I thought of all the times he put me down, screamed at me, told me he didn't like my personality, that I was selfish, that I didn't know anything. That I hated him and thought the worst of him. And then I'd start to cry and eventually he would stop and come back and say he was sorry. 

And then it would be calm again for a day, a week, two weeks until it started again. 

And then we got into sexual assault in training: what it was, the definition, why it occurs. For the first time deep in my bones I knew it. My father had sexually abused me. 

I couldn't tell anyone. I felt so sick and ashamed I didn't know how I was going to go on. I didn't know how I would be able to live with this. 

My boyfriend went to a different college and on one of the weekend visits I told him. He got mad for me and started demanding that I cut him out of my life. 
I couldn't stand the pain of it so I buried it all. I somehow swept it under the rug with him and minimized it.

I am now convinced that my father has narcissistic personality disorder with histrionic features. I also think that he might even have some psychosis or complete breaks with reality. 

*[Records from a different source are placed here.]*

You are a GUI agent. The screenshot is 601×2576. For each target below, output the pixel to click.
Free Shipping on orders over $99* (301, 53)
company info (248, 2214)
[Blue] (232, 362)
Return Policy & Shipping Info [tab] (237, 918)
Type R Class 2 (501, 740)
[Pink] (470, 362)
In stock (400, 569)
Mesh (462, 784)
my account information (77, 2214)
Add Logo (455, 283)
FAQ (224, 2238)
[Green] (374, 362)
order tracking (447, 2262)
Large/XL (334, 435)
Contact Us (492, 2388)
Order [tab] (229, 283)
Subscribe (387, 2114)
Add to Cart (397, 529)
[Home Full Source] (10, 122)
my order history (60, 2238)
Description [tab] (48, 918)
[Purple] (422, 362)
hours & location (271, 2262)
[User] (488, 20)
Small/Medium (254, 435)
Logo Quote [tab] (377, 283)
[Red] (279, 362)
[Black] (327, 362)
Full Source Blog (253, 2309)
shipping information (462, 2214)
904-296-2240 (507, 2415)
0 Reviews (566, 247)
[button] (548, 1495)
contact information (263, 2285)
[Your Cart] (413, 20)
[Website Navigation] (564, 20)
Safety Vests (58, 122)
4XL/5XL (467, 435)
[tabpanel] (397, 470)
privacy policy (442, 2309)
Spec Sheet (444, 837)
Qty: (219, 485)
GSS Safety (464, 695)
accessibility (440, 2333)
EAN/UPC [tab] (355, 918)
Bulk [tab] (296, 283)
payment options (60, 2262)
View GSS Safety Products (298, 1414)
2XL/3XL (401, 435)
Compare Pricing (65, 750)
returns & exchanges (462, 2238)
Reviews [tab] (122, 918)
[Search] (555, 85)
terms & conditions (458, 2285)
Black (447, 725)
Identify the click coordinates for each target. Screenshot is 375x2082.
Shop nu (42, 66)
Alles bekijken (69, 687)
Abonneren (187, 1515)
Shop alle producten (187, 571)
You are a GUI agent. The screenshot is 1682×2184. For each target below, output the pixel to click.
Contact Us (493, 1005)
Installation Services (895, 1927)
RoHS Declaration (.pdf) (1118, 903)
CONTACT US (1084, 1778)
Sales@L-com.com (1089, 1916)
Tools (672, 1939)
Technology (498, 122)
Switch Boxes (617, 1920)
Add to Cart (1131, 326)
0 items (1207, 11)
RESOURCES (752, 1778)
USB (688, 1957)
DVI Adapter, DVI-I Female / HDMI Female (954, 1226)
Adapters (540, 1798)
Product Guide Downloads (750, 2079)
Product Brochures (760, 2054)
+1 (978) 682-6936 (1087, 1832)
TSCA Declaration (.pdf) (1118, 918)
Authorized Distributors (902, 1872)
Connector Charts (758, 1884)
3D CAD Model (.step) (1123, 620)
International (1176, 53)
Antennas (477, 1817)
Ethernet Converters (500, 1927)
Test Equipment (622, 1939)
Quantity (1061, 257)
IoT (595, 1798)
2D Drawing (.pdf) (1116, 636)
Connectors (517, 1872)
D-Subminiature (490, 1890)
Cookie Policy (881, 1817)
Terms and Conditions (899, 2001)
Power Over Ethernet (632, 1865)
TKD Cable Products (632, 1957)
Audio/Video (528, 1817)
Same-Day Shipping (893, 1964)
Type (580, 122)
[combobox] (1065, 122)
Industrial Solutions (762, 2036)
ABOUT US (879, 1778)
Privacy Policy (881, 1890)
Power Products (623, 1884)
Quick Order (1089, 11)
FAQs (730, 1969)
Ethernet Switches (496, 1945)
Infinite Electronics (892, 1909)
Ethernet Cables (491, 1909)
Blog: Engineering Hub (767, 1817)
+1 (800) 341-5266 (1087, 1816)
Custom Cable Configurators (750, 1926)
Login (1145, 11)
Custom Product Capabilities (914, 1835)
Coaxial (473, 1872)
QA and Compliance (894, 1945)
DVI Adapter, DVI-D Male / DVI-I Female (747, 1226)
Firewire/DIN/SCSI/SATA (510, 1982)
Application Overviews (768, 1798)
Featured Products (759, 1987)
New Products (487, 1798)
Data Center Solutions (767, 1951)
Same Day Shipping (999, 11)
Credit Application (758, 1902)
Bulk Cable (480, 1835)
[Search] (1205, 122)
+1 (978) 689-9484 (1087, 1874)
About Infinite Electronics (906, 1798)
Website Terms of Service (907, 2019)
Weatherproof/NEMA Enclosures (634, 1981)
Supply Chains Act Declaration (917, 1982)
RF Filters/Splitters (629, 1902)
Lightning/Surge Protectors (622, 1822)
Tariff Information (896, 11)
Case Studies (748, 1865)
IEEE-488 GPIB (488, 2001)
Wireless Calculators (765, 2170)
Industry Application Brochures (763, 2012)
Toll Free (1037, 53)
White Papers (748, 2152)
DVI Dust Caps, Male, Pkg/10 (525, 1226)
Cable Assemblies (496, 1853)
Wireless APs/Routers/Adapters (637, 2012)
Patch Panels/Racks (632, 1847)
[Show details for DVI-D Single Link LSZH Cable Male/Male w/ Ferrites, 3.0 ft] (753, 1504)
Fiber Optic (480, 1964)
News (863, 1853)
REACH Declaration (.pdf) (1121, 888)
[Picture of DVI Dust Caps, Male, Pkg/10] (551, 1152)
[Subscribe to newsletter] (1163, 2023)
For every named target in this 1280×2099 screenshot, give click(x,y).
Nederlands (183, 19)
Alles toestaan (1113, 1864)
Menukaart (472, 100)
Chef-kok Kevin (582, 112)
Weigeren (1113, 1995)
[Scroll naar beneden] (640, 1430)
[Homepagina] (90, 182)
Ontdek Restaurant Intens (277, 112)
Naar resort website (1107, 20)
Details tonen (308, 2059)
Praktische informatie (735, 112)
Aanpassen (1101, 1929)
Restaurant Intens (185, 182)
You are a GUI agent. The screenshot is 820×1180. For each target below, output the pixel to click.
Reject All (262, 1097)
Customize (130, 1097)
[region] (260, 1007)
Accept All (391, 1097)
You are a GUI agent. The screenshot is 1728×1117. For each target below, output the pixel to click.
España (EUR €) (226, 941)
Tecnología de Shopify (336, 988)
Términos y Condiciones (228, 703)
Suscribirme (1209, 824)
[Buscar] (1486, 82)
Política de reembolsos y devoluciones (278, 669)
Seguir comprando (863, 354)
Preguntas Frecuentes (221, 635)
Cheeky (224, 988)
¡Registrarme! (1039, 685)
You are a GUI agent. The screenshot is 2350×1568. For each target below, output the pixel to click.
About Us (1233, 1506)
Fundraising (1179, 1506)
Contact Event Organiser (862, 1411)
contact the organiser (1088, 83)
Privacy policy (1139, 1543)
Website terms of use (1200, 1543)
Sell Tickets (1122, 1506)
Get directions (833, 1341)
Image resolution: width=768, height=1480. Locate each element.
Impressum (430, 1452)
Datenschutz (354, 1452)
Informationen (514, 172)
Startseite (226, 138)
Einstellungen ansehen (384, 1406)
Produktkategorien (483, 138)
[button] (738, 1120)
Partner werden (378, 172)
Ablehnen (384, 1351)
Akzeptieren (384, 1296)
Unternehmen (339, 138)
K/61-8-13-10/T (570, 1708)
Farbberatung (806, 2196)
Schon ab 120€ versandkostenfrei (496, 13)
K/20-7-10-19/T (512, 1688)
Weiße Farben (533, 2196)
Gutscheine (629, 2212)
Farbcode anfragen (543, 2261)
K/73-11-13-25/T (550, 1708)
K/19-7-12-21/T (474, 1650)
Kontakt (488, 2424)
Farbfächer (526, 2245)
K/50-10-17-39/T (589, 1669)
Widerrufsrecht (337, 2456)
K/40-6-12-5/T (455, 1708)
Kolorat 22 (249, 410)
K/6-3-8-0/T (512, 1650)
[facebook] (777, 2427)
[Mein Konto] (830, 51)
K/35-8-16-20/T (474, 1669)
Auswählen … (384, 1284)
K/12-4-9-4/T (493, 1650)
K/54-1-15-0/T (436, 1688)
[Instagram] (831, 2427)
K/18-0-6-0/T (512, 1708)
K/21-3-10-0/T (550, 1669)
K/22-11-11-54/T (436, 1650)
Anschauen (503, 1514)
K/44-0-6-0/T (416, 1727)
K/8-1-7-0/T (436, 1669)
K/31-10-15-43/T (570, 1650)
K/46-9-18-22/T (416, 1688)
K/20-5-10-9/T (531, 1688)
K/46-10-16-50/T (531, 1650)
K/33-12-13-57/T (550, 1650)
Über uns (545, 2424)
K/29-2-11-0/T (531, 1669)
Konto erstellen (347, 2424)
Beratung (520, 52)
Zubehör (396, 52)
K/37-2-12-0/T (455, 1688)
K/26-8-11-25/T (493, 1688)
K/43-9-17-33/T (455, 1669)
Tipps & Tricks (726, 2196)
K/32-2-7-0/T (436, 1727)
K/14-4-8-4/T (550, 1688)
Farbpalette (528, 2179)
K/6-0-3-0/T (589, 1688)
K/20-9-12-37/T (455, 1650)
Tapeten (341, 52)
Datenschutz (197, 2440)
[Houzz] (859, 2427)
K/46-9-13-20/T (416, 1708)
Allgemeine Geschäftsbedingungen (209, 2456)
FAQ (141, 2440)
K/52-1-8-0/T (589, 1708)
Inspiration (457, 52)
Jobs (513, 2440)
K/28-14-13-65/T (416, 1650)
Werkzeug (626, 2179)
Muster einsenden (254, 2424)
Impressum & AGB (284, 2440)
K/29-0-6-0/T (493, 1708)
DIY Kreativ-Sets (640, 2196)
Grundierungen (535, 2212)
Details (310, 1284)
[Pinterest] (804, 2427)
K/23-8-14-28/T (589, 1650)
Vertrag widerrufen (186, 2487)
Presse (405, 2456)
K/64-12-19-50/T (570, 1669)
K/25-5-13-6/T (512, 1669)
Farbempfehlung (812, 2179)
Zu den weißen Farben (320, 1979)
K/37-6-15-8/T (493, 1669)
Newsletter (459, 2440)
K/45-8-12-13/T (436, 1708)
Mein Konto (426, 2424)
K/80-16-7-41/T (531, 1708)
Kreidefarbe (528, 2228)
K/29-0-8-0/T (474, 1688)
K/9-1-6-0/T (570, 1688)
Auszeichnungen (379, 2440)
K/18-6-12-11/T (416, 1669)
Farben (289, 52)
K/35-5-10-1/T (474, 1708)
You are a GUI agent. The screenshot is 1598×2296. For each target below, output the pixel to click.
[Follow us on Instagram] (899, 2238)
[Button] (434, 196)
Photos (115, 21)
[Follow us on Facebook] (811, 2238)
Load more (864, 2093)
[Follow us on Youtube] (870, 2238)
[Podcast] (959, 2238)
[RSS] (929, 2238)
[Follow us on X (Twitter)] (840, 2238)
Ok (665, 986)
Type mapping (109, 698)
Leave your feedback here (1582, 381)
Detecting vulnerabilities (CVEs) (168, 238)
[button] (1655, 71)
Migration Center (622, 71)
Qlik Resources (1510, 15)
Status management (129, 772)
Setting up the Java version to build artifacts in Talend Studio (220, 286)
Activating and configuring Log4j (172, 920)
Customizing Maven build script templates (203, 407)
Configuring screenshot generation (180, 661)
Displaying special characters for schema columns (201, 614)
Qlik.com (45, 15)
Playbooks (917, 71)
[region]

Thankfully it has been 17 years since I have spoken to him. After my mom found out she started sleeping in the guest room. She stopped eating and I thought she might kill herself. 

She got into therapy and they went to therapy together. They went to talk to their pastor who was completely unable to deal with the situation. 

I felt like I had dropped a bomb on my mom, and ruined her life. I cried almost all day some days. I was having constant flashbacks. It was like the memories of my life were playing like a movie in the back ground of my mind 24/7.

I couldn't get out of bed some days, I would call in sick. And then I would cry in bed. My mom paid for me to start going to counseling with someone who specialized in sexual abuse survivors. 

The only thing that helped me was writing. At work I had notebooks and would run to the table at break and furiously scribble all my memories, letters to my father about how much I hated him, and the same at lunch and in the evening. 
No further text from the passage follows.